Staging Shakespeare's plays in a modern setting is, in fact, far more faithful to Shakespeare, since that's exactly what Shakespeare himself was doing.
Err... I don't think so. That description reads more like an account of watching Olivier's version of Henry V (or to a smaller extent Branagh's) than reading the actual play. Both of these films removed all subversive elements from the play - and there certainly are in the text, to the point that some critics have read the play as a smart, subversive satirical play under the guise of a patriotic hero story. Shakespeare was a smart fellow.
I almost wonder at moments how he got away with some stuff, such as a prose conversation between two minor characters who compare Henry V to Alexander the Great - which is a good thing, right? Or maybe not... When their point of comparison is that Alexander killed his best friend (they are commenting on Henry's treatment of Falstaff, and IIRC it comes shortly after Henry orders the execution of prisoners), and the Welsh comic character keeps calling him "Alexander the Pig"... which I'm sure was seen as just a big of lowbrow comedy for the masses (you see, the Welsh comic character mistakes "big" for "great" and mispronounces his "gs" as "ps")... That's all it was... or maybe not, since it's a bit too convenient - especially when you keep in mind the less than flattering way Shakespeare portrayed Julius Caesar and the Greek conquering heroes in Troilus and Cressida.
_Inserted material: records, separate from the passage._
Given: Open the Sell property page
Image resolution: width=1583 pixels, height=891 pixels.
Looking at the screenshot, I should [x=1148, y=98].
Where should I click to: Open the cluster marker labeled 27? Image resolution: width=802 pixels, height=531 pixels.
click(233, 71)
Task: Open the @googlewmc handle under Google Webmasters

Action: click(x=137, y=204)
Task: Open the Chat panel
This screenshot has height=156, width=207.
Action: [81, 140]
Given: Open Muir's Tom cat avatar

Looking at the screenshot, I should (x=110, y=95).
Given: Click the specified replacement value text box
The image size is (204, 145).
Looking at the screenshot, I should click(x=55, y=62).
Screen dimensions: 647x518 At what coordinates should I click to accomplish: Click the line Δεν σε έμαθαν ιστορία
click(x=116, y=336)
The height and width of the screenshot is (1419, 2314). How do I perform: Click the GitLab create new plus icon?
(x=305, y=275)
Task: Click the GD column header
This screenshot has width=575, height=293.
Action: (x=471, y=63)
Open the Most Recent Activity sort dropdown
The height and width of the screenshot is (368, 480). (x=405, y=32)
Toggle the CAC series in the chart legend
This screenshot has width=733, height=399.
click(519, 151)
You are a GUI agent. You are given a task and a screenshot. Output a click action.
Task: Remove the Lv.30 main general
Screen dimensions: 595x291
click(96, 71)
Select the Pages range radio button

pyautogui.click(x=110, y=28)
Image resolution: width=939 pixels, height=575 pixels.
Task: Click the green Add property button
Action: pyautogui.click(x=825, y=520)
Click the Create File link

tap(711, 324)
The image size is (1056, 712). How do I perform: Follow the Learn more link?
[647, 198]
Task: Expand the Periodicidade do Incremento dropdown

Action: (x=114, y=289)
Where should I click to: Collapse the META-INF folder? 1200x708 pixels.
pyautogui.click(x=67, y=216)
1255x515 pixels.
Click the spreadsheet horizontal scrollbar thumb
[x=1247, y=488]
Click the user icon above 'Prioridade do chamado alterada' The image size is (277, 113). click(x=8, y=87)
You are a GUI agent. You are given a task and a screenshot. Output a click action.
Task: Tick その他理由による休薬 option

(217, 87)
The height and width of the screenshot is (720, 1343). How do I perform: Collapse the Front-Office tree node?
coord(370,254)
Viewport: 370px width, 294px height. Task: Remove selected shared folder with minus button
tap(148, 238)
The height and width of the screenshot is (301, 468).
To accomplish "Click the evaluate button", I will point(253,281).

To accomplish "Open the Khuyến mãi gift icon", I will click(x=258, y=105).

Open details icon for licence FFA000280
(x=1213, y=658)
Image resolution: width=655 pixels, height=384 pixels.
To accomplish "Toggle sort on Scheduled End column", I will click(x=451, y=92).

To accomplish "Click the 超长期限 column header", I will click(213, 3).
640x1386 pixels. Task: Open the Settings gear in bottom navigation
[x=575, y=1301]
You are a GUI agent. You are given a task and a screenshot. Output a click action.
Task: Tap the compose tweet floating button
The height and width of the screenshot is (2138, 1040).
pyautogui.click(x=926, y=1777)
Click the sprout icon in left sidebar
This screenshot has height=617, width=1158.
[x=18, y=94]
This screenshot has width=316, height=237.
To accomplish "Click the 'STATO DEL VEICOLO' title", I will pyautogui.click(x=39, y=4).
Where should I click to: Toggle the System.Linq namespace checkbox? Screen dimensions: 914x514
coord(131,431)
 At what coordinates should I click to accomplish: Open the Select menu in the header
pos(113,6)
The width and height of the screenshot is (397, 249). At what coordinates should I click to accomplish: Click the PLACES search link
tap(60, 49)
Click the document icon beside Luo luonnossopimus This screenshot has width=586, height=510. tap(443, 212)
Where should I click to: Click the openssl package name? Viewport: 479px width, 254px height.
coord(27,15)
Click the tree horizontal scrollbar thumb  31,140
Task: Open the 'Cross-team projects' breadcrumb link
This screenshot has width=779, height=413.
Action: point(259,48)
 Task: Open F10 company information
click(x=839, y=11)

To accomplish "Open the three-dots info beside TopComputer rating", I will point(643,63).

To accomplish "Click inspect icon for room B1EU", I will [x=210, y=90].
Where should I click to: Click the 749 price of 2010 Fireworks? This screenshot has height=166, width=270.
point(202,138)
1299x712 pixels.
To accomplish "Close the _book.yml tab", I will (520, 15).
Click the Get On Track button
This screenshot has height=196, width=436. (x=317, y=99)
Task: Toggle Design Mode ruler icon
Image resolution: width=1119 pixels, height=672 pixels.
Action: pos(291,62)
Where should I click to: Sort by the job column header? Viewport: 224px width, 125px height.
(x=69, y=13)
Actually, [McKellen's Richard III] translated wonderfully. And for 99.999% the audiences today, as well as a hundred years and two hundred years ago, Richard III isn't about the Tudors or their predecessors. Most people don't care about the Tudors or the Yorks or about the historical Richard (who, BTW, doesn't really seem to have been any nicer in real life, based on the available evidence; he's certainly likely to have ordered the death of his nephews). I would argue that it was never what the play was about; it was just why it was written. The play is about ambition and ruthlessness - about his incredibly ambitious guy's obsessed with power because of his other deficiencies, and will stop at nothing to become the ruler. That's a timeless story.
There's this thing called Suspension of Disbelief. By your logic, most people today believe in vampires, zombies and superheroes, or how else is the fiction about them so popular?The vision at Banquo's feast is meaningless to us. A woman's statue coming to life (I've forgotten if that's Cymbeline or A Winter's Tale) had resonances that simply do not apply today.
Which is, to what extent did Elizabethan/Jacobean audiences regard themselves as "modern," distinct from ancient or mediaeval? Mediaeval religious art also had a tendency to dress its figures in contemporary dress, but it would be foolhardy to assume those artists were modernizing for their audience. Shakespeare was much closer to mediaeval times than to us.
So they did have a sense of their own time being newer and distinct from the past -- just as everyone probably has throughout history.Laf. They say miracles are past; and we have our philosophical persons, to make modern and familiar, things supernatural and causeless. Hence is it that we make trifles of terrors, ensconcing ourselves into seeming knowledge, when we should submit ourselves to an unknown fear.
Par. Why, ’tis the rarest argument of wonder that hath shot out in our latter times.
At the outset of his career, drama was a branch of poetry. No, it is by no means assured that our version of modernization was "exactly" what Shakespeare was doing.